What you are asked to do |
State the count of lines below featuring the word "Oyunu", and write nothing further.

Records from a dataset
-- Opening Marker --

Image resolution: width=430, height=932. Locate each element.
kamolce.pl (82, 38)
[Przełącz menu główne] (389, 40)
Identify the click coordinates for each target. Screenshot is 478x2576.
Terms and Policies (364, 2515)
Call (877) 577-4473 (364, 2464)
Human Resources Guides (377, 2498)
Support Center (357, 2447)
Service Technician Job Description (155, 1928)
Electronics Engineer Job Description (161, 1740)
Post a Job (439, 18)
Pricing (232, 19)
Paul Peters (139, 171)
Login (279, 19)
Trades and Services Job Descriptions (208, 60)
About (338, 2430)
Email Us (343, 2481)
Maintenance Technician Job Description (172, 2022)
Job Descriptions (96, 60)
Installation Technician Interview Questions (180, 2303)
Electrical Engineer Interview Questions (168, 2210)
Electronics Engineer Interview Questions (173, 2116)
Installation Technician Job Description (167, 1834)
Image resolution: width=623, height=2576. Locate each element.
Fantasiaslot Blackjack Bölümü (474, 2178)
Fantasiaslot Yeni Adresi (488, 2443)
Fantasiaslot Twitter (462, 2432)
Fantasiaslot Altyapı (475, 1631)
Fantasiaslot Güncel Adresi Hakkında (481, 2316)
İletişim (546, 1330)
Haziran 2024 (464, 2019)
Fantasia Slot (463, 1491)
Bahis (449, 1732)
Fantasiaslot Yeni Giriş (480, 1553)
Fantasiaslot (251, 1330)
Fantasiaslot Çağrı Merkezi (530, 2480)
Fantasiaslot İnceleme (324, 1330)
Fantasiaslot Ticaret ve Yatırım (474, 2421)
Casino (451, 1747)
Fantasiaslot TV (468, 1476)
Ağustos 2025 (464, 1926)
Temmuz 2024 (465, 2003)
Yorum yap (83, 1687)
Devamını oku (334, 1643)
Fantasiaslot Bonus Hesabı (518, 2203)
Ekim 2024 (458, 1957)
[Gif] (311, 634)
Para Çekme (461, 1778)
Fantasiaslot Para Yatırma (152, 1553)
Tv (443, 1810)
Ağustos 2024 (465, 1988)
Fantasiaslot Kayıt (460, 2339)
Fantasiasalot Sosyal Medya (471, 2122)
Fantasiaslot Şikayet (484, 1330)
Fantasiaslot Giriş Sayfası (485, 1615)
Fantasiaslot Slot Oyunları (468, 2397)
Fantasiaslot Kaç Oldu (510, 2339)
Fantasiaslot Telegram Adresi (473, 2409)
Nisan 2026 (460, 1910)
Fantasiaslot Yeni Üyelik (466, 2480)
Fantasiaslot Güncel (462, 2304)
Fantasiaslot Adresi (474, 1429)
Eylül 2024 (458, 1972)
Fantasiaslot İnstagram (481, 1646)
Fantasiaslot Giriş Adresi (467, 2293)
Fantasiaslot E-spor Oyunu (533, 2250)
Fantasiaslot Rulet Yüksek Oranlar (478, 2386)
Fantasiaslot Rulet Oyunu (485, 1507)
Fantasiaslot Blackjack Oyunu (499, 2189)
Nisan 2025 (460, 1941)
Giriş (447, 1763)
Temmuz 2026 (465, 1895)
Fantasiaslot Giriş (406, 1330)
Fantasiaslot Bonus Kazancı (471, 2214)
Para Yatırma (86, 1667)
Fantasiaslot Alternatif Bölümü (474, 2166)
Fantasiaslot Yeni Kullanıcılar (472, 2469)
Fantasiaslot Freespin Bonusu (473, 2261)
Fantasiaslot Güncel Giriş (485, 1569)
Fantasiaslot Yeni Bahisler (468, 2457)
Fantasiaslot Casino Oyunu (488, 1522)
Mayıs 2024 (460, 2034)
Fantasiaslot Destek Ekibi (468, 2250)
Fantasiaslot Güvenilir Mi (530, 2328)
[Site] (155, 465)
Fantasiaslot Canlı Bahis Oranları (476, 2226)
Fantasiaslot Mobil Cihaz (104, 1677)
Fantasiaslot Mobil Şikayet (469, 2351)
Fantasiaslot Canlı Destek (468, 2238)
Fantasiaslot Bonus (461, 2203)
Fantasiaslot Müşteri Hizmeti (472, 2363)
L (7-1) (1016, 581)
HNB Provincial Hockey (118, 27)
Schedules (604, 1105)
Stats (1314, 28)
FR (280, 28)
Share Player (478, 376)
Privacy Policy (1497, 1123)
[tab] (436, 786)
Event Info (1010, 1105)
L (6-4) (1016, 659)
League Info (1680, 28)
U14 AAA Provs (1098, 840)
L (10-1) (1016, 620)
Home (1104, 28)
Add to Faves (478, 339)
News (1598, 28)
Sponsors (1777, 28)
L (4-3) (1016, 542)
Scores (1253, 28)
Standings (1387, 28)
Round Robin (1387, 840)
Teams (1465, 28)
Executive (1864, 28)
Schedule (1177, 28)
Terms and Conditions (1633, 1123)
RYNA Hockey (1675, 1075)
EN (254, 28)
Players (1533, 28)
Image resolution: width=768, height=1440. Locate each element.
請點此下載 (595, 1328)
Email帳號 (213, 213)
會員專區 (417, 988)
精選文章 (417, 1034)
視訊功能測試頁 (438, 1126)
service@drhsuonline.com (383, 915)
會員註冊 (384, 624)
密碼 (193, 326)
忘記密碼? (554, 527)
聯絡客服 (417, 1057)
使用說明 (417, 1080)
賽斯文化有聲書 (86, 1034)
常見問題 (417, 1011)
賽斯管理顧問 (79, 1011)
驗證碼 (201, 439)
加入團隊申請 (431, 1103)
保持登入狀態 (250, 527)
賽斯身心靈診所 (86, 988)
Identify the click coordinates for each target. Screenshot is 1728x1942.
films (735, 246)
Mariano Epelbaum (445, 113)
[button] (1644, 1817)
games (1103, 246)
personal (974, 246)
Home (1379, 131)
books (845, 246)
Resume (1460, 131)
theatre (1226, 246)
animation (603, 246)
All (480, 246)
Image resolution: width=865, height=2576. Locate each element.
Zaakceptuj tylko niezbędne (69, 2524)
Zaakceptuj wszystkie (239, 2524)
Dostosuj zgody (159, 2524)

-- Closing Marker --

Result of this exercise |
4